What you should do
In the records below, find the line with "Select the مغرب column header" and the line with "You are a computer-use agent. Screen dimensions: 728x568". Print both exactly, along with every line between them, and no other line.

Stored records
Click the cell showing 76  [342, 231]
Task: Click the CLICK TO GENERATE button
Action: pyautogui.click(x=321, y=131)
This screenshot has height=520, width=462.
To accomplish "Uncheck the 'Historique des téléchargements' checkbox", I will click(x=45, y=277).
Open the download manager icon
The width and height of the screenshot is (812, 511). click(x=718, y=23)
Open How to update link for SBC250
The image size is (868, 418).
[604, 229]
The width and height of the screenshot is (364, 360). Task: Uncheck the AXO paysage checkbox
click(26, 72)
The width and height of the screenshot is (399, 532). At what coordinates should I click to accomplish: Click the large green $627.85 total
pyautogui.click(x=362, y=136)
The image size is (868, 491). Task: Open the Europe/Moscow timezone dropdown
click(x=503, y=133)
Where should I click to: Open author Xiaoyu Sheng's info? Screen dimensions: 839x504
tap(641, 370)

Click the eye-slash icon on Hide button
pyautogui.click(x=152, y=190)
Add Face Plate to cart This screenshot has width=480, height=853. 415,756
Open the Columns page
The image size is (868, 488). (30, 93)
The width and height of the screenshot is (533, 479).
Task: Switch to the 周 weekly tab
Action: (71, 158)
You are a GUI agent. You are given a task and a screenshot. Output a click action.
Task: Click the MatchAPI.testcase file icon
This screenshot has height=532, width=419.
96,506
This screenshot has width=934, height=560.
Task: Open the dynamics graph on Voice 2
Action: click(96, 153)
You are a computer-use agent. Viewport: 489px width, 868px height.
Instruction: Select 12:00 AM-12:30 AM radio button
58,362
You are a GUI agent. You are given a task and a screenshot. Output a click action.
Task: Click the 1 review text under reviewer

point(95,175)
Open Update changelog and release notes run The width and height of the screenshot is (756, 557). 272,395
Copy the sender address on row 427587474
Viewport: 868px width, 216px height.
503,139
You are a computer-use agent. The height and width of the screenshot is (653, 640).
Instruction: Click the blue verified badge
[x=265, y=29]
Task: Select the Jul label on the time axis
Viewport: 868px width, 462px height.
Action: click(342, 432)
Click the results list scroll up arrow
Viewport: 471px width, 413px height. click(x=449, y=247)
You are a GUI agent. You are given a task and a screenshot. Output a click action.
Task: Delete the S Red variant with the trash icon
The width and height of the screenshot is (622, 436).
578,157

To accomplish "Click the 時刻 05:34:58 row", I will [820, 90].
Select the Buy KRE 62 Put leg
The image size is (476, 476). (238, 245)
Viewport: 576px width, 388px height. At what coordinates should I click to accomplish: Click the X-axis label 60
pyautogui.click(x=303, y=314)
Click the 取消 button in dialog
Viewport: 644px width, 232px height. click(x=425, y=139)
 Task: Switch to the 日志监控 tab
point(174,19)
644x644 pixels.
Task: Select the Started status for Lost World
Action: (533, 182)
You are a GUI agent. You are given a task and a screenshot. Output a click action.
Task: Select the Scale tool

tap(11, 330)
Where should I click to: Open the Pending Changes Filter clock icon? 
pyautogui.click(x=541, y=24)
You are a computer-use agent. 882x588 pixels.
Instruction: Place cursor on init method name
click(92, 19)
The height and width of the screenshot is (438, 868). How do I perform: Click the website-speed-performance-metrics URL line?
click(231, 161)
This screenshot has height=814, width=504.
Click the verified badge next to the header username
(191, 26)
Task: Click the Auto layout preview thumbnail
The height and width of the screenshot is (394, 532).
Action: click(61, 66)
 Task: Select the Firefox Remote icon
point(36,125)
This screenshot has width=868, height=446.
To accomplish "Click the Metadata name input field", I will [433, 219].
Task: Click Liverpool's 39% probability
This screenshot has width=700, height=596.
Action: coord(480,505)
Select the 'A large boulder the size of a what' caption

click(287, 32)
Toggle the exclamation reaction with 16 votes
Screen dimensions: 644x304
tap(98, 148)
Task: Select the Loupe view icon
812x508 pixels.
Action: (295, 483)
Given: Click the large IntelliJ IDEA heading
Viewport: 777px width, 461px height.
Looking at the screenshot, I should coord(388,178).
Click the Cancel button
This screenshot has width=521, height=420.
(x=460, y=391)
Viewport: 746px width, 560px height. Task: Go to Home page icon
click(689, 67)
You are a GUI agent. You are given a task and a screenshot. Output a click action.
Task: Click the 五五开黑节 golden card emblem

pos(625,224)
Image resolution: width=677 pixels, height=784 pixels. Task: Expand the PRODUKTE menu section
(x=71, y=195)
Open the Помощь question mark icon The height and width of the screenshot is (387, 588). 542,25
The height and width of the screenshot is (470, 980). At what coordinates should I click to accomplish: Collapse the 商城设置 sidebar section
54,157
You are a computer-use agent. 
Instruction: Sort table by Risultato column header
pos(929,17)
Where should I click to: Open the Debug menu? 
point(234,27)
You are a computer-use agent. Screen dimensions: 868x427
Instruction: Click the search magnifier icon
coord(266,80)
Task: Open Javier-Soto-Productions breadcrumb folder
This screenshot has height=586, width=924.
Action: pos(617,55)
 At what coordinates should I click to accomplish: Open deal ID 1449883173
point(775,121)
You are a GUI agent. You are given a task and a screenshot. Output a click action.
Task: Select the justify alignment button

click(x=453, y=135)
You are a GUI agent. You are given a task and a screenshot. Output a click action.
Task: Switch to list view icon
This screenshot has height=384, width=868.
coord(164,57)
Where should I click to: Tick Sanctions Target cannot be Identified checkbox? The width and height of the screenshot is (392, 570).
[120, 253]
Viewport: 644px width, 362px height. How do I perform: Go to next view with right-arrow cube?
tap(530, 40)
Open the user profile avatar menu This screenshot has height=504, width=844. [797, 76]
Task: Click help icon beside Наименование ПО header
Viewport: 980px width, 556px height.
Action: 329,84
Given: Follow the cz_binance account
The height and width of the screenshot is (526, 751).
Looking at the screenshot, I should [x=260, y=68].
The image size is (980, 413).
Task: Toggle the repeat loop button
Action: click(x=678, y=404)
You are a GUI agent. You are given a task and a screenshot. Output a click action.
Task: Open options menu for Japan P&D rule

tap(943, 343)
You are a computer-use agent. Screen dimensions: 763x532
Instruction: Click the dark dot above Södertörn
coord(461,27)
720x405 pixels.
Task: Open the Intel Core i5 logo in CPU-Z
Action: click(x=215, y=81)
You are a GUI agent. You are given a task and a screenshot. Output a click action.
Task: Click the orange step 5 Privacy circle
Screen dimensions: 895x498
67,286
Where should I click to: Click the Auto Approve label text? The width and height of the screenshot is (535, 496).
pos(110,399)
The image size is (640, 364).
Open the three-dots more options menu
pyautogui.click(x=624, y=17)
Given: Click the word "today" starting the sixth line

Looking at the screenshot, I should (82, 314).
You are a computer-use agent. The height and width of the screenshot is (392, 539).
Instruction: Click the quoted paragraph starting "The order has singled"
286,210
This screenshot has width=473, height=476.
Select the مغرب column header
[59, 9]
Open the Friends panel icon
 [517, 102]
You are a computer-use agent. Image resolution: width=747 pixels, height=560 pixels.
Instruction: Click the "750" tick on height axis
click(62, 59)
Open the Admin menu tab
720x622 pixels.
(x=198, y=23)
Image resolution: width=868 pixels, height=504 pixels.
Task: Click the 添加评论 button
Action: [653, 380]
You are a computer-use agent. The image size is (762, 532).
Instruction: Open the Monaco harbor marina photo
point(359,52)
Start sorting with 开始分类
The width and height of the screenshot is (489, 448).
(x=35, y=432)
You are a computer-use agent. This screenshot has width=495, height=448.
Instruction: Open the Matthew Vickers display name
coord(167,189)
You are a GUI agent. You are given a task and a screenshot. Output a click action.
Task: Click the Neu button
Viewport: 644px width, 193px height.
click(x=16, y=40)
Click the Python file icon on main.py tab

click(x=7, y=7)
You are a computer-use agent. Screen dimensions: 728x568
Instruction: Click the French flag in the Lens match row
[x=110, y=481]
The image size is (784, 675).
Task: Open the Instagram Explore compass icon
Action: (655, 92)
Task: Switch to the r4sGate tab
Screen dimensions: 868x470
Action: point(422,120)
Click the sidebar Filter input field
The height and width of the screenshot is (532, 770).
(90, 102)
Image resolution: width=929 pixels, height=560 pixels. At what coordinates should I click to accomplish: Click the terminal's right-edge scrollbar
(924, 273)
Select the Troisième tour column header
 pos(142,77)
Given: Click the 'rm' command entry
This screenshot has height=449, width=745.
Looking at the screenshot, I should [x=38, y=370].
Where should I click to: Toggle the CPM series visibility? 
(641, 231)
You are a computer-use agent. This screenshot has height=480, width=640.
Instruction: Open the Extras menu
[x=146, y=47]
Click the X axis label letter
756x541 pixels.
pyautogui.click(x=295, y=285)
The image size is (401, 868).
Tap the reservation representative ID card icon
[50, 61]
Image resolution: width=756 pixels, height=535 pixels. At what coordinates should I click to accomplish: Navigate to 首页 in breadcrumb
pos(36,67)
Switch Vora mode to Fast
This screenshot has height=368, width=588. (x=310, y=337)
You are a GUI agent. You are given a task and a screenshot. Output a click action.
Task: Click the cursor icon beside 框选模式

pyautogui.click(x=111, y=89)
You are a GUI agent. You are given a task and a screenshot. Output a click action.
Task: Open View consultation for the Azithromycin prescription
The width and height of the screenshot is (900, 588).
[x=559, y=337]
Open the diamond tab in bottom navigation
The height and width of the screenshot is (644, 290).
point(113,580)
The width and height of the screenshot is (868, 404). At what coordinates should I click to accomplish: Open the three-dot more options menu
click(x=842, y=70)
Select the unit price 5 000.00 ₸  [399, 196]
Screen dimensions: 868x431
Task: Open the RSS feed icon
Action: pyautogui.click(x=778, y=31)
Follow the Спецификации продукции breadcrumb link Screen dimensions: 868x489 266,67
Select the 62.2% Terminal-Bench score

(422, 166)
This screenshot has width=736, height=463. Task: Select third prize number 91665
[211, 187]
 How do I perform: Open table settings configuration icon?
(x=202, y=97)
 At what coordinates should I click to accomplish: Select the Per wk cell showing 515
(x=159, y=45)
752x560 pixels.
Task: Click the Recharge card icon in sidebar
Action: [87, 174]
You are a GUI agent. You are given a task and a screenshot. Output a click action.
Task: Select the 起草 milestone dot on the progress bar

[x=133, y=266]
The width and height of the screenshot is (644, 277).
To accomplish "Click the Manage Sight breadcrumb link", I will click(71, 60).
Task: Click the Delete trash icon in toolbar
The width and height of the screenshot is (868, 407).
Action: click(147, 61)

Result of this task
Select the مغرب column header
[59, 9]
Open the Friends panel icon
 [517, 102]
You are a computer-use agent. Image resolution: width=747 pixels, height=560 pixels.
Instruction: Click the "750" tick on height axis
click(62, 59)
Open the Admin menu tab
720x622 pixels.
(x=198, y=23)
Image resolution: width=868 pixels, height=504 pixels.
Task: Click the 添加评论 button
Action: [653, 380]
You are a computer-use agent. The image size is (762, 532).
Instruction: Open the Monaco harbor marina photo
point(359,52)
Start sorting with 开始分类
The width and height of the screenshot is (489, 448).
(x=35, y=432)
You are a computer-use agent. This screenshot has width=495, height=448.
Instruction: Open the Matthew Vickers display name
coord(167,189)
You are a GUI agent. You are given a task and a screenshot. Output a click action.
Task: Click the Neu button
Viewport: 644px width, 193px height.
click(x=16, y=40)
Click the Python file icon on main.py tab

click(x=7, y=7)
You are a computer-use agent. Screen dimensions: 728x568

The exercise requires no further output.